New Chief on the Vineyard
While you were busy watching football yesterday, 147 Aquinnah Wampanoag Indians cast ballots in their annual tribal elections. And there’s a chance their votes could cost Massachusetts hundreds of millions of dollars in casino revenue.
Tribe members ousted sitting chairman Donald Widdiss—who by forging a partnership with the gaming-savvy Seneca Nation of New York has led the tribe’s charge toward a casino—and replaced him with Cheryl Andrews-Maltais, who currently serves as the tribe’s historic preservation officer.
Andrews-Maltais told us that she prevailed by a count of 99 votes to 48 (the tribe has so far only confirmed the result, not the tally) and that she’s due to take office for her three-year term in January. That’s about the same time that the casino debate is expected to pick up in the State House back here on the mainland.
Ironically, casinos were not a particularly overriding issue in the run up to the election. Widdiss and Andrews-Maltais are both longtime gaming supporters, and Andrews-Maltais figured the hyper-local vote hinged more on issues of community involvement. However, our conversation with Andrew-Maltais revealed at least one important difference between her and Widdiss.
While Widdiss was inclined to wait on Gov. Deval Patrick‘s casino legislation before pursuing a casino on federally granted Indian land, Andrews-Maltais says her preference is to pursue both tracks concurrently.
“The preference is, once the state makes up its mind, then we have look at what the best business potential is for us,” Widdiss told us last week.
On the other hand, Andrews-Maltais told Boston Daily this morning, “I think it’s wise to pursue both venues…To wait for one after the other doesn’t really seem like it’s the wisest course.”

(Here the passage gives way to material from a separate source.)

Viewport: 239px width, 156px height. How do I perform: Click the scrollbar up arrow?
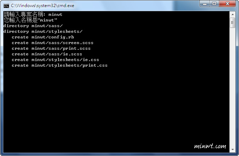(233, 14)
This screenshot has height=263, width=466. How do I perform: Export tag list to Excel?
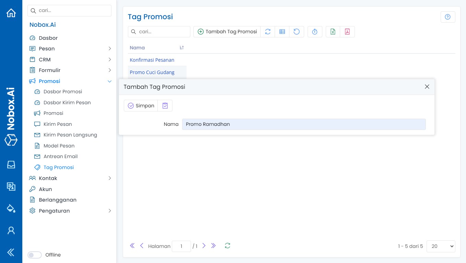(333, 32)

It’s a rare two-fer, that could potentially deal a big blow to both the pro-casino Patrick and the anti-casino forces, led by Speaker of the House, Sal DiMasi.
If the Aquinnah—and Mashpee Wampanoag, for that matter— end up with casinos on federal land, they would have no obligation to the commonwealth, thus ripping the guts out of Patrick’s plan to generate billions of dollars worth of revenue by licensing and taxing casino gaming.
On the flip side, to DiMasi’s potential chagrin, if legislators view Indian casinos in Massachusetts as inevitable, then they could be more inclined to hasten the passing of Patrick’s casino bill.
Now, before we get too ahead of ourselves, the issue of whether the Aquinnah could actually pursue a casino on federally granted Indian land is exceptionally dicey. The Massachusetts Supreme Judicial Court ruled in 2004 that the tribe waived its right to sovereign immunity when they signed the 1987 agreement that led to federal tribal recognition. That ruling means that the tribe is currently forced to obey state and local zoning laws. Distilled, that means that as far as the state is concerned, the Aquinnah traded in their casino chip to be a tribe.
Both Widdiss and Andrews-Maltais contend that the ruling could be overturned, but by saying that he’d rather wait to see how the state process plays out, Widdiss essentially indicated that he would avoid the legal battle. Andrews-Maltais sounds much more open to a fight.
“To apply Massachusetts general law to Indian law is applying apples to oranges,” she said in reference to the SJC’s 2004 decision. “And they don’t have a lot of expertise because we were the only recognized tribe in the state. It should have been in federal court and it should have remained in federal court. It’s a trust issue.”
The Mashpee branch of the Wampanoag have also said that they will concurrently pursue a casino through both the state and federal process, indicating that they would ultimately opt with whichever route allowed them to open a casino soonest. For both tribes, then, it looks like the race is on.